One thing we've seen in the North American context that has worked, although it's slow, is that the associations have gotten together. The architecture associations in Canada, the U.S., and Mexico worked. It took them seven years, but they ultimately got agreement of mutual recognition about what an architect is and how architects can be certified and can practise in the various countries. It doesn't deal with the admissibility issue, but if a Mexican architect were hired to work on a building in Winnipeg, they would simply have to get entry into Canada to do so, as anyone would when coming to work here. They wouldn't have the question of whether their credentials are recognized.
The only way really to get there is to do this painstaking process of trying to get the credential-granting organizations to talk to each other, to agree on a common nomenclature of what means what in the way those requirements are granted. In the internal trade context, I thought that one thing we could do, for example, might be to pick up on what we've done with tariff negotiations and take the Ellis chart, which lists all of the different credentials, and use it as a basis to say we're going to get to a common framework.
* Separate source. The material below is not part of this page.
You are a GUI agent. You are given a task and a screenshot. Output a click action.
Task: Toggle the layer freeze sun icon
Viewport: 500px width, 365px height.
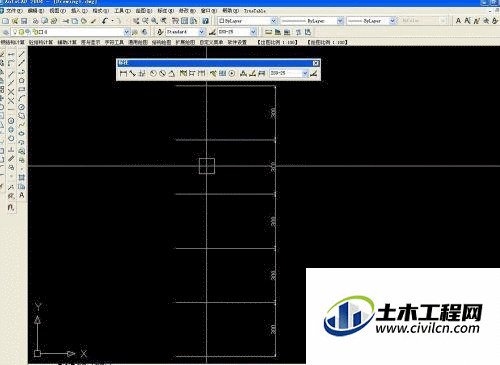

But there are many other things we can do. We talk about, for example, training. It's very hard to get people from companies that produce across North America to one location for training. Each individual has to apply. We've suggested that a company running a training course can say, “Here is the list of the 40 people who are coming to Mississauga to participate in this training course” and that CBSA be required to come back within five days and say yes or no. They may say, “These 38 are fine, but we need to look at these other two”, but at least you can have a batch application and a reasonable expectation about when you're going to receive information back.
What you've seen in many practical cases is that it takes much longer to get the visa to come into Canada to work at doing the training than it does to do the training. That doesn't make any sense, and people aren't out spending money at bars and restaurants and hotels and other facilities in Mississauga, so they tend to go to Las Vegas.